**Exercise**.
Every line below between the line holding "QSC (182, 239)" and the line holding "[Подпишитесь на нас в Youtube] (73, 2552)", inclusive, should be repeated exactly, and all other lines omitted.

============================================================

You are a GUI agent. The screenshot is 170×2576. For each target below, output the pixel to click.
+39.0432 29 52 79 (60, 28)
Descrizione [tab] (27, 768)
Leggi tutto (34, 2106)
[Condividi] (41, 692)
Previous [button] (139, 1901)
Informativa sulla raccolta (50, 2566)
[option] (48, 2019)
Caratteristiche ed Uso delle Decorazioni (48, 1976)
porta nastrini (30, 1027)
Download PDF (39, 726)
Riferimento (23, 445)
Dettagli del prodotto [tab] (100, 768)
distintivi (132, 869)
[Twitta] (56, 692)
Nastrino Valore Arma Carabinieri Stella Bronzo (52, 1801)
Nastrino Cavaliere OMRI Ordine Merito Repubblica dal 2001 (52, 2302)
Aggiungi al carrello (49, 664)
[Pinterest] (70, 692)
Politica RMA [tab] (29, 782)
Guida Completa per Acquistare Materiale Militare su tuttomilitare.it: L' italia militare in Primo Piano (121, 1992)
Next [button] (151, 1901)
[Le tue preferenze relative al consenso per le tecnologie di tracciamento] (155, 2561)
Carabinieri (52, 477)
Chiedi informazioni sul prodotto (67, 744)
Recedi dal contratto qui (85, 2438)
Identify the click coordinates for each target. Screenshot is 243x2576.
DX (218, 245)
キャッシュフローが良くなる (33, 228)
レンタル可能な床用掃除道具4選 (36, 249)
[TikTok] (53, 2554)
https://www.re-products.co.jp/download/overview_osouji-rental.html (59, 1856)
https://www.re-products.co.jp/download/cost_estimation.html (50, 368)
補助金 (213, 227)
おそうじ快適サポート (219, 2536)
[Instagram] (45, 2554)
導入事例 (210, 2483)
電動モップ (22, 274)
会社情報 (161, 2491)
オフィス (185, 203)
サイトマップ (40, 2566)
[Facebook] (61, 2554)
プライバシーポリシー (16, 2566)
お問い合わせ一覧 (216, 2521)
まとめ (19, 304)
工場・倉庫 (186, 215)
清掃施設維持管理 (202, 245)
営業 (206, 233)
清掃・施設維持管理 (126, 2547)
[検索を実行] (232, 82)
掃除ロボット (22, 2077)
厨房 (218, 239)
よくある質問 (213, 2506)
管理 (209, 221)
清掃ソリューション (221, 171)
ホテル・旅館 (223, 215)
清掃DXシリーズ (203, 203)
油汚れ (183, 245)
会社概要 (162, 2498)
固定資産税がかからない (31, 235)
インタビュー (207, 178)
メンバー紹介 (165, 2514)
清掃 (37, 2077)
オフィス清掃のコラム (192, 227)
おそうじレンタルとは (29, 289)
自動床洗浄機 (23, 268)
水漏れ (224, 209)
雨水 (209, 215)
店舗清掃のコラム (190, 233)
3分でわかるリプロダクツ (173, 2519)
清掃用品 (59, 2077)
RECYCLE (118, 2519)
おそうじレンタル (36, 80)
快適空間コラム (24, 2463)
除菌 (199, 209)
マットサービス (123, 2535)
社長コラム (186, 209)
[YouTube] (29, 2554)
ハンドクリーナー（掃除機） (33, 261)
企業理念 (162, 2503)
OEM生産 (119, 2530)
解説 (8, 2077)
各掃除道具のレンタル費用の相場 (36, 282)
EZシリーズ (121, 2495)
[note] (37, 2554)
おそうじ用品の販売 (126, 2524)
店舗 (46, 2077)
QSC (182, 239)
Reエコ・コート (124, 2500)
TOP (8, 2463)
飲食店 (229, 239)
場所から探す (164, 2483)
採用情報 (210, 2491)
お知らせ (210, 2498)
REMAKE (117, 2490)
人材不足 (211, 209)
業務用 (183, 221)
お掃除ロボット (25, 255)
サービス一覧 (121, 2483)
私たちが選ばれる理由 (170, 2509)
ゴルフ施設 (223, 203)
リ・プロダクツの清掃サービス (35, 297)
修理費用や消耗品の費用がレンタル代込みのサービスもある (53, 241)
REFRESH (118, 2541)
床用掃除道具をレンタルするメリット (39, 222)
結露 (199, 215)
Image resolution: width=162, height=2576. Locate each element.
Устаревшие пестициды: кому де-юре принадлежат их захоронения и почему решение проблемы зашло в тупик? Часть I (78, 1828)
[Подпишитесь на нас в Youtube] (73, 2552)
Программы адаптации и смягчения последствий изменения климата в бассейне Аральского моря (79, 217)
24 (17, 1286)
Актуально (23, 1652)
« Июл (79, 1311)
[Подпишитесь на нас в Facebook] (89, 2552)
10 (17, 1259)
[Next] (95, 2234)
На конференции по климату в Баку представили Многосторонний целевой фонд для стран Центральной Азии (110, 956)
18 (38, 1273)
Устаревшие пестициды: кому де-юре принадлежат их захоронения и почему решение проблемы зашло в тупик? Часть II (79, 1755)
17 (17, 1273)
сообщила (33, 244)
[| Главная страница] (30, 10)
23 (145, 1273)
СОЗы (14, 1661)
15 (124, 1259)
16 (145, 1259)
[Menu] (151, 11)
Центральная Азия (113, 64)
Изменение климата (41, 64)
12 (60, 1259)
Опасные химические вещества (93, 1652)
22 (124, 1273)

============================================================

**Solution to this exercise**.
QSC (182, 239)
Reエコ・コート (124, 2500)
TOP (8, 2463)
飲食店 (229, 239)
場所から探す (164, 2483)
採用情報 (210, 2491)
お知らせ (210, 2498)
REMAKE (117, 2490)
人材不足 (211, 209)
業務用 (183, 221)
お掃除ロボット (25, 255)
サービス一覧 (121, 2483)
私たちが選ばれる理由 (170, 2509)
ゴルフ施設 (223, 203)
リ・プロダクツの清掃サービス (35, 297)
修理費用や消耗品の費用がレンタル代込みのサービスもある (53, 241)
REFRESH (118, 2541)
床用掃除道具をレンタルするメリット (39, 222)
結露 (199, 215)
Image resolution: width=162, height=2576. Locate each element.
Устаревшие пестициды: кому де-юре принадлежат их захоронения и почему решение проблемы зашло в тупик? Часть I (78, 1828)
[Подпишитесь на нас в Youtube] (73, 2552)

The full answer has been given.